Exhibitor Product Service Categories
Certification and Recertification
Education, Teaching Aids and CME
Food Service, Nutrition and Lifestyle
Food Service and Nutrition
Healthcare Facilities Design/Construction/Office Furniture
Angiographic Viewers and Work Stations
Imaging Equipment (e.g., CT, MRI, Nuclear, PET)
Electronic Health Records/Electronic Medical Records (EHR/EMR)

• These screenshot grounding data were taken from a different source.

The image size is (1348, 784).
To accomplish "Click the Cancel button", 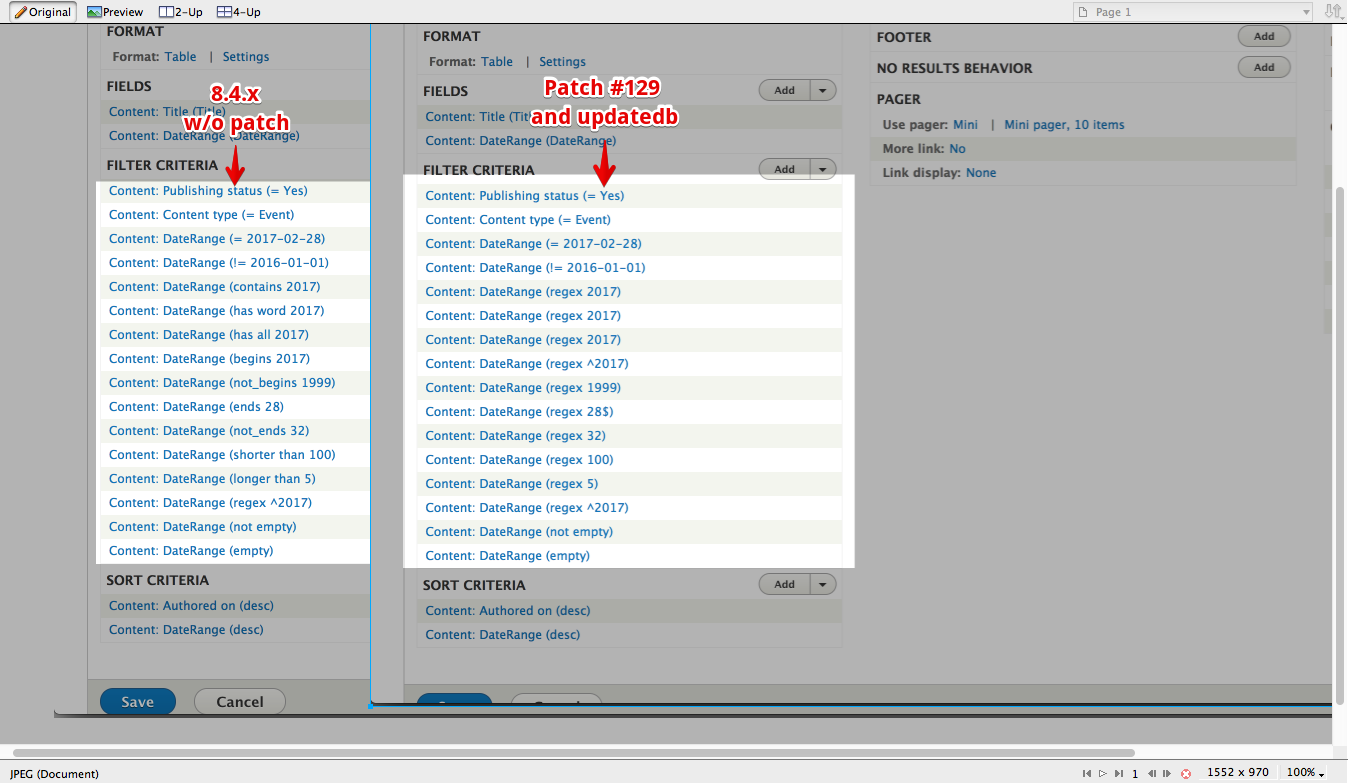I will (239, 701).

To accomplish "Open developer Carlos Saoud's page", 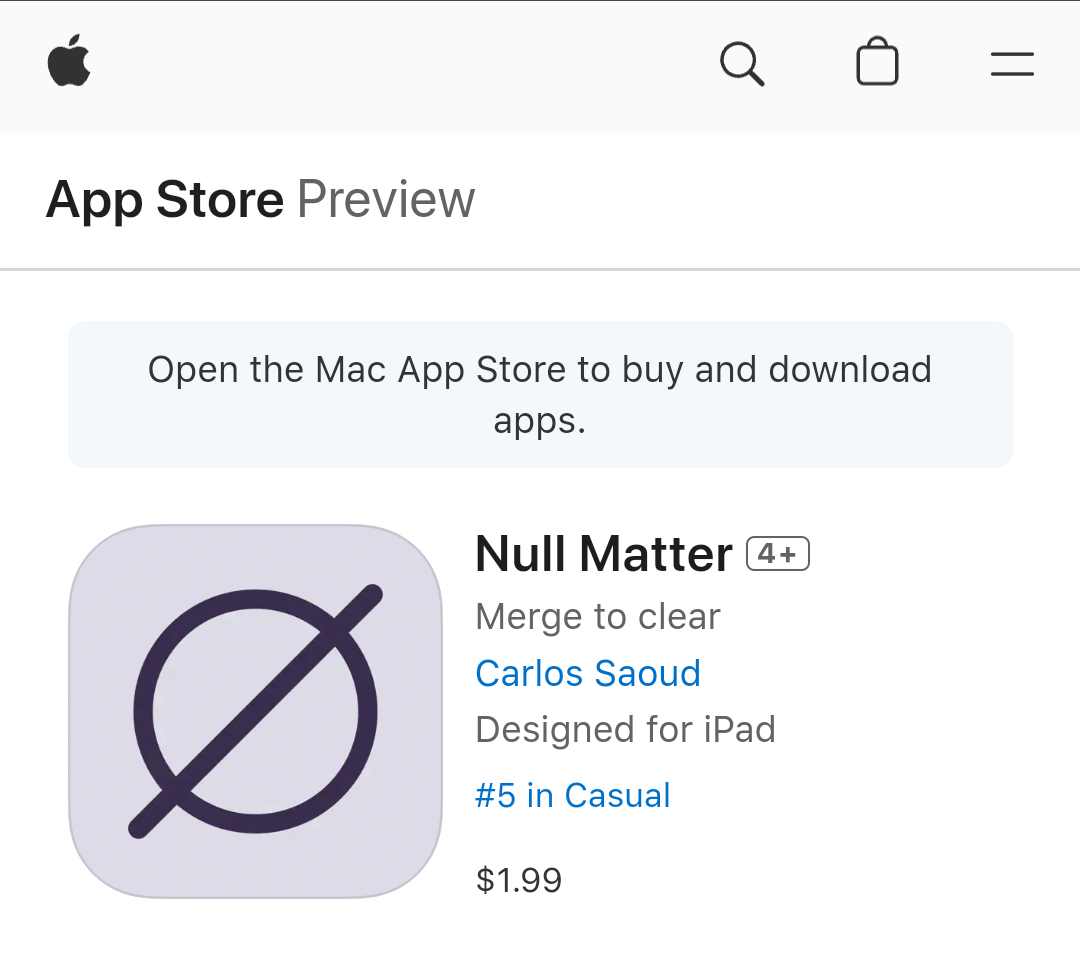I will 588,673.
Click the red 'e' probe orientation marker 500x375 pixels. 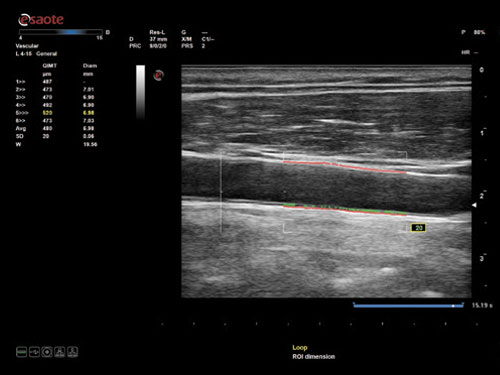[x=159, y=76]
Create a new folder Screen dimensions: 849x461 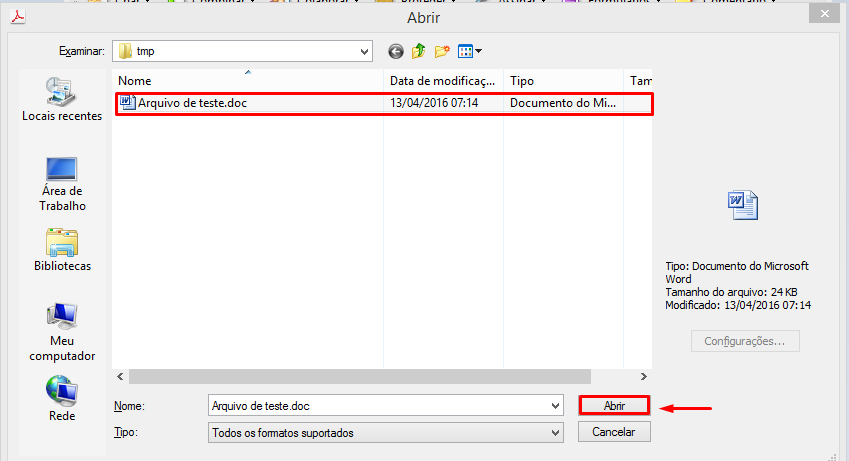tap(441, 51)
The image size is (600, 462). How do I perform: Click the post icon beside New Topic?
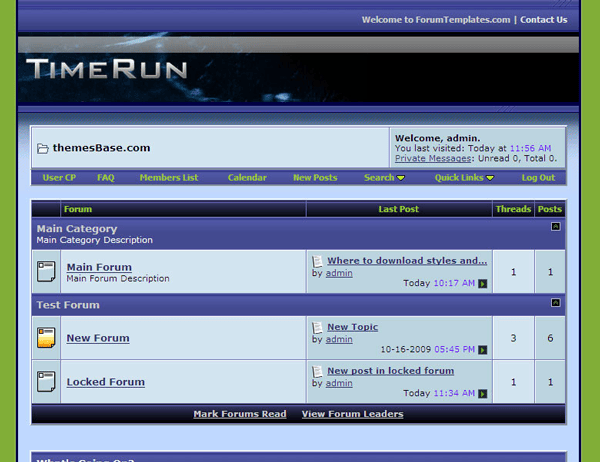click(317, 327)
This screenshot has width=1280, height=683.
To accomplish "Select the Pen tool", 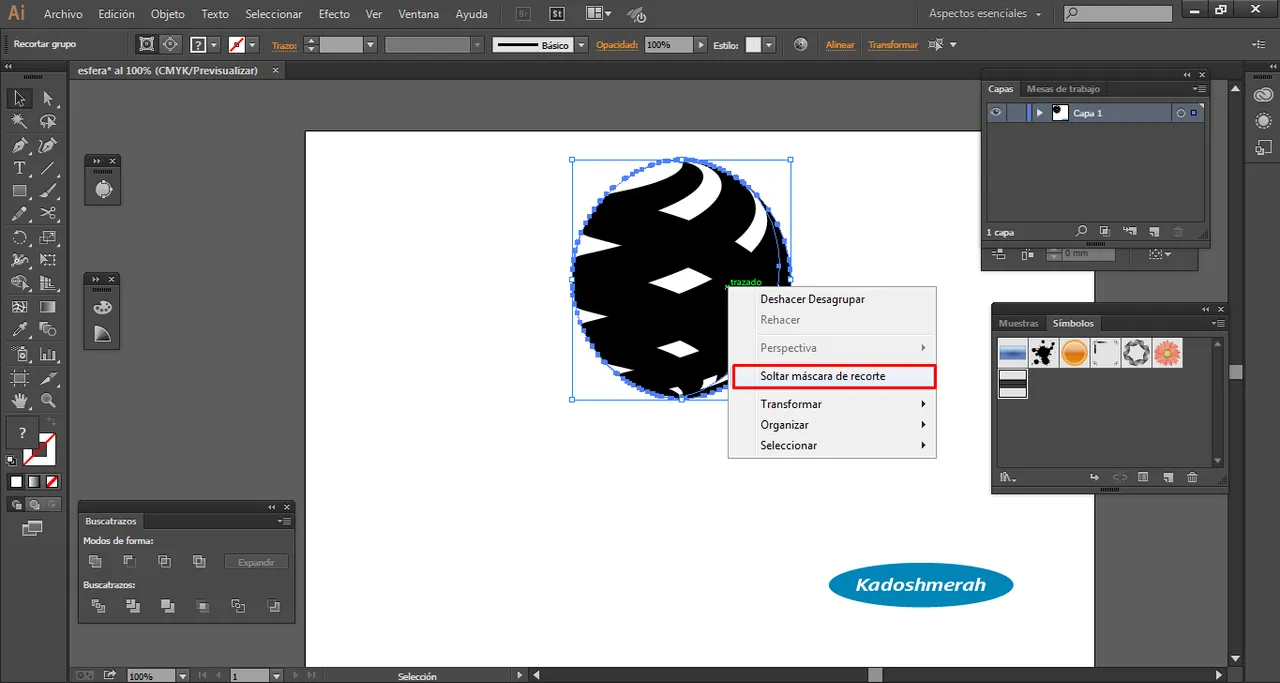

Electronic Information Services and Equipment
Physician Practice Services and Management
Technology—Computer Hardware, Software and/or Patient Management Tools with Medical Applications
Web-Based Image Management and Reporting Solutions
Arrhythmia Monitoring Equipment
Blood Pressure Monitoring Equipment
Diagnostic Catheters and Devices
Interventional—Other Percutaneous, Endovascular and Cardiac Devices
Invasive Monitoring and Testing
Mechanical Cardiac Support Devices, Percutaneous and LVADs
Pacing and Rhythm Management Devices
Patient Temperature Management
Prostheses, Valves and Pumps
Clinical Laboratory and Testing Services
Noninvasive Monitoring and Testing
Patient Monitoring Systems
Pulmonary Diagnostic Equipment
Publications, Books and Journals
Statistical Research Tools
Eligibility to Exhibit:
Applicants that meet the following criteria will be deemed eligible to exhibit:
- The applicant’s products or services must be cardiovascular-related and professional in nature.
- The applicant’s product/service must be consistent with at least one of the product/service categories listed above. Write-in categories will not be considered.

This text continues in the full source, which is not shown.